◆ **Arbeitsauftrag 1**: Fasse die Filmkritik zu „A Girl Walks Home Alone at Night“ in zwei Sätzen zusammen.
◆ **Arbeitsauftrag 2**: Schreibe die Filmkritik zu „A Girl Walks Home Alone at Night“ im Anschluss an ihren letzten Satz weiter.

◆ **Vorliegender Text**:
-- -- --
A Girl Walks Home Alone At Night
© capelight pictures

A Girl Walks Home Alone at Night

(„A Girl Walks Home Alone at Night“ directed by Ana Lily Amirpour, 2014)

A Girl Walks Home Alone at Night
„A Girl Walks Home Alone at Night“ läuft ab 23. April I’m Kino

Arash (Arash Marandi) hat einfach kein Glück im Leben: Seine Mutter ist tot, der Vater ein mittelloser Junkie, eine wirkliche Perspektive will sich ihm in der ehemaligen Industriestadt Bad City nicht bieten. Als er auch noch den mühsamen ersparten Sportwagen aus den 50ern an den Gangster Saeed (Dominic Rains) verliert, streift er niedergeschlagen durch die dunklen Gassen. Dort begegnet er eines Nachts auf dem Rückweg von einer Party einem mysteriösen, verhüllten Mädchen (Sheila Vand). Aber mehr noch als ihren Körper hält sie ein Geheimnis vor anderen versteckt: Sie ist ein Vampir, saugt anderen Menschen regelmäßig Blut und Leben aus.

Ein iranischer Vampir-Western in Schwarz-Weiß? Da wurden selbst abgehärtete Besucher des an Sonderlichkeiten nicht armen Fantasy Filmfests hellhörig, als A Girl Walks Home Alone at Night beim diesjährigen Frühlingsableger lief. Natürlich darf man sich nichts vormachen, der Film über eine untote Jägerin lebt schon sehr von seinem Gimmick, von dieser ungewöhnlichen Kombination. Prostitution, Drogen, Diebstahl, Gewalt, westliche Musik, außerehelicher Sex – das sind alles Sachen, die man nicht in einem iranischen Film erwarten würde. Und selbst ausgesprochenen Horrorexperten dürften nicht viele Beispiele einfallen, wo ein weiblicher Vampir mit langem Schleier auf einem Skateboard durch die Nacht rollt.
-- -- --
◆ **Datenauszug**:
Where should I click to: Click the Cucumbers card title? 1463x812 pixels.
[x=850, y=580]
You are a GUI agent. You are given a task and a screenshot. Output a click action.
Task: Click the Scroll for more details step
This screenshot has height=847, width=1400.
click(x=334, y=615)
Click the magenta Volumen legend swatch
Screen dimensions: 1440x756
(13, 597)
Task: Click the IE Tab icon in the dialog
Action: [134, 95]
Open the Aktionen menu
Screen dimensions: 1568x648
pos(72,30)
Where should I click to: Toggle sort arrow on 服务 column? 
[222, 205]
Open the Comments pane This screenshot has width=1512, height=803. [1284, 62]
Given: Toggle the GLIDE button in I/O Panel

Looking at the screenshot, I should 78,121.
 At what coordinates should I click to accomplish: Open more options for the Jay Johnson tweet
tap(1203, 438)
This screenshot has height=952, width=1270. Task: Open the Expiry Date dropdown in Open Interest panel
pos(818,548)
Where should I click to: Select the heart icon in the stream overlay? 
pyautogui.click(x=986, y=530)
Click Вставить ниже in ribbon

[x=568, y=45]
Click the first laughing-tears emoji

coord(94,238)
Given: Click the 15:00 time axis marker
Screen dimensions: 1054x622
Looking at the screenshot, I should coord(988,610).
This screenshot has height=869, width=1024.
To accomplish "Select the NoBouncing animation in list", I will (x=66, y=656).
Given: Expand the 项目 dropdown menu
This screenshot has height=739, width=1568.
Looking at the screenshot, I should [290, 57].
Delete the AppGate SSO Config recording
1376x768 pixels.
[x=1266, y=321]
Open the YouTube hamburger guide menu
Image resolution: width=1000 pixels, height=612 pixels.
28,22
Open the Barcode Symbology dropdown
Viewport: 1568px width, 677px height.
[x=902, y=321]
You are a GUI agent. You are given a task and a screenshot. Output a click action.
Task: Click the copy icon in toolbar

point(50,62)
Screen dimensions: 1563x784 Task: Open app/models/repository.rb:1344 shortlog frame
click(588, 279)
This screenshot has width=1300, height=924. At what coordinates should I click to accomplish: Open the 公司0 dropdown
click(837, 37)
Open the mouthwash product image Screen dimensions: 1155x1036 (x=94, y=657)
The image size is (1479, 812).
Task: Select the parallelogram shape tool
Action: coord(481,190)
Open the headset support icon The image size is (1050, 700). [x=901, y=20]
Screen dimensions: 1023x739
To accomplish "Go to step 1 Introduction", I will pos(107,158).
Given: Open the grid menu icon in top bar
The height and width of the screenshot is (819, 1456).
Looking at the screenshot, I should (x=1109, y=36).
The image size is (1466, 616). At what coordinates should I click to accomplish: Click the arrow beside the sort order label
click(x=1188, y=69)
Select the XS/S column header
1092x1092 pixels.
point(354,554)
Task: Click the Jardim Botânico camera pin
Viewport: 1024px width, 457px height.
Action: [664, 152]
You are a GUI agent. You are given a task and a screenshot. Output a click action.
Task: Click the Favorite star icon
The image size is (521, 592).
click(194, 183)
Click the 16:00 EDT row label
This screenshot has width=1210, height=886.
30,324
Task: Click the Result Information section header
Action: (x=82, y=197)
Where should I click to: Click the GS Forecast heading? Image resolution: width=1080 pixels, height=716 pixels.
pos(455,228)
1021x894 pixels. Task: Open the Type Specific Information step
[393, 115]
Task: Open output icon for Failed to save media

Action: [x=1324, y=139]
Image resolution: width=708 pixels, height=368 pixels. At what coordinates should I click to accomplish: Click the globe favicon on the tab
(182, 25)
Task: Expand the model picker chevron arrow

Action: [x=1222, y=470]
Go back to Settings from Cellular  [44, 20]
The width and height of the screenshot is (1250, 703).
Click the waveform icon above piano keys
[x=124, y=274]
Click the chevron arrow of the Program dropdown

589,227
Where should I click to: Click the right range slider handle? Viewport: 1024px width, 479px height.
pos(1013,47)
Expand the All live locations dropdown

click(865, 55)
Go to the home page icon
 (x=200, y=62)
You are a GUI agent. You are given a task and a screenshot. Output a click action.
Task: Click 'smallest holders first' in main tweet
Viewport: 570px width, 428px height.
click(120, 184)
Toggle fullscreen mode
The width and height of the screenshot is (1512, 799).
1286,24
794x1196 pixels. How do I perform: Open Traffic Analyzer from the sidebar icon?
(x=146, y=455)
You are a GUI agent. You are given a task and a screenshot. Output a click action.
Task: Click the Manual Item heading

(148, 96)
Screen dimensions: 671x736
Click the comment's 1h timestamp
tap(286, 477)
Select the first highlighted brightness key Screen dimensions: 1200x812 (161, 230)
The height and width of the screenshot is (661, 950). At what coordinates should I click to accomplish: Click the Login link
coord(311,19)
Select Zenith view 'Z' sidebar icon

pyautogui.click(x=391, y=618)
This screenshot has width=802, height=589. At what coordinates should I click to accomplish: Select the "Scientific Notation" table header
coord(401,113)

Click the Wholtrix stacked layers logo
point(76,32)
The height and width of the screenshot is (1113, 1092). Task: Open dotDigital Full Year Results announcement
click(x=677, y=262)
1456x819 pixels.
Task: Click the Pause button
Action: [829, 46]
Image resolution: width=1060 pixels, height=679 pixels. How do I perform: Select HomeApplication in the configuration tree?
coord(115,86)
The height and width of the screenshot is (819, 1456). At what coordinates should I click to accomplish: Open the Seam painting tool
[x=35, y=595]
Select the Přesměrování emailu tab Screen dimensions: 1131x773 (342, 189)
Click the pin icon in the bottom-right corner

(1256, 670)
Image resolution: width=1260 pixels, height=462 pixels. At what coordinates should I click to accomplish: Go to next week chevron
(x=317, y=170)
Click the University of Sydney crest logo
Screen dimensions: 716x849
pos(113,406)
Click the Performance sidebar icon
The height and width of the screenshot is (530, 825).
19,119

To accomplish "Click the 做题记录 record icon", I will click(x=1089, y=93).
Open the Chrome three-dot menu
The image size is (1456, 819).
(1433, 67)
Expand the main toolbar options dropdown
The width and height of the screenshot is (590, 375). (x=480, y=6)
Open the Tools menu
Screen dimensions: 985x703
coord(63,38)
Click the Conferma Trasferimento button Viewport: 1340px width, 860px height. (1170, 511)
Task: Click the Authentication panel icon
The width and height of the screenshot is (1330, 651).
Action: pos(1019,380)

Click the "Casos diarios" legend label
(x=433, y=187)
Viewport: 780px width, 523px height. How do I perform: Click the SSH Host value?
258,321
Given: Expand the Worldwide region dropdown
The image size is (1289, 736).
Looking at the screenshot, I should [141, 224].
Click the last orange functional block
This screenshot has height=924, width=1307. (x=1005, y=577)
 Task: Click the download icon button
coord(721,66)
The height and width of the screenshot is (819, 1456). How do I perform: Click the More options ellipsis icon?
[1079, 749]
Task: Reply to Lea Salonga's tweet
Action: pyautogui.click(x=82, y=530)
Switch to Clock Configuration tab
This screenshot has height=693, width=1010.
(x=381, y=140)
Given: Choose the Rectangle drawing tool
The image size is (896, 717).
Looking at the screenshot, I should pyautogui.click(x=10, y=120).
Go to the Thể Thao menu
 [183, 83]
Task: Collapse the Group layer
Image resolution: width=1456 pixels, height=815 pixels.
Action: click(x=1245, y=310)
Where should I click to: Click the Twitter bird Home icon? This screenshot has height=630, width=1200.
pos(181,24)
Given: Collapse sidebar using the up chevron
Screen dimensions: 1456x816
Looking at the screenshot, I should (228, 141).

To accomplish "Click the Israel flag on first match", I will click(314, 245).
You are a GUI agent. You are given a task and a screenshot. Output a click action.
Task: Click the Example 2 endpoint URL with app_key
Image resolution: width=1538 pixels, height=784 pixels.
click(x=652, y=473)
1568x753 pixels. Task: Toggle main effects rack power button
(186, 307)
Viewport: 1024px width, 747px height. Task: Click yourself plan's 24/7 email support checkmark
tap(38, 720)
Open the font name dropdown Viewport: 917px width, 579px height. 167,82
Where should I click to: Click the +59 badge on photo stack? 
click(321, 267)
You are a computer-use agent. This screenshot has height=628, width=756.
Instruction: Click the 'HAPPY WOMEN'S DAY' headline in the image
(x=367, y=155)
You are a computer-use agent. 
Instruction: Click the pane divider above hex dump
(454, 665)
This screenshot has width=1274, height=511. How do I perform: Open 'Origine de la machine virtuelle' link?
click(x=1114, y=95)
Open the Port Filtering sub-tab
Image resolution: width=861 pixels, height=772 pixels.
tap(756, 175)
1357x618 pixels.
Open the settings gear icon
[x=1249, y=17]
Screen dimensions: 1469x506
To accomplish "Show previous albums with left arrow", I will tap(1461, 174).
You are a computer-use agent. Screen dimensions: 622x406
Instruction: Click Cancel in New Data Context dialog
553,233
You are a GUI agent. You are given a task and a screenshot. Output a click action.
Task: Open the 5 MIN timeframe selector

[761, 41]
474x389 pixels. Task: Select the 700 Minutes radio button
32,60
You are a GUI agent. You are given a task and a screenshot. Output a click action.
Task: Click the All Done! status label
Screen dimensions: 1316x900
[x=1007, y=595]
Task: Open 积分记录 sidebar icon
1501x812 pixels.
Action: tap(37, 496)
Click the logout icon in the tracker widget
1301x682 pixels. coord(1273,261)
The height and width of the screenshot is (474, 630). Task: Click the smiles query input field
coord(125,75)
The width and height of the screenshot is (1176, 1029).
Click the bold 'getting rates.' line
-- -- --
◆ **Ergebnis 1**: Der Film handelt von Arash, der in der ehemaligen Industriestadt Bad City ohne Perspektive lebt und seinen Sportwagen an den Gangster Saeed verliert. Eines Nachts begegnet er einem verhüllten Mädchen, das ein Vampir ist, und die Kritik nennt das Werk einen iranischen Vampir-Western in Schwarz-Weiß, der stark von dieser ungewöhnlichen Kombination lebt.

◆ **Ergebnis 2**:
Und doch würde man der iranisch-amerikanischen Regisseurin und Drehbuchautorin Ana Lily Amirpour unrecht tun, wenn man ihr Langfilmdebüt nur darauf beschränkt. Und auch der angesichts der Beschreibung zu erwartende Trashfaktor hält sich sehr in Grenzen. Tatsächlich ist A Girl Walks Home Alone at Night ein unglaublich atmosphärischer Genrebeitrag geworden. Schon in der ersten Einstellung, wenn die Kamera an einem Leichenberg vorbeifährt, der unbehelligt in einem ausgetrockneten Flussbett vor sich hinvegetiert, stellen sich einem die Nackenhaare auf. Und richtig eindrucksvoll wird es dann bei Nacht, wenn die Schwarz-Weiß-Aufnahmen aus den menschenleeren Straßen surreale Geisterbahnen machen, man selbst im sicheren Kinosessel langsam immer weiter nach unten rutscht. Einiges davon wird durch die Musik unterstützt, die sich ebenso wenig an Grenzen hält, 80er Jahre New Wave mit Westernmelodien, Schlagern und alptraumhaften Stimmungstücken kombiniert.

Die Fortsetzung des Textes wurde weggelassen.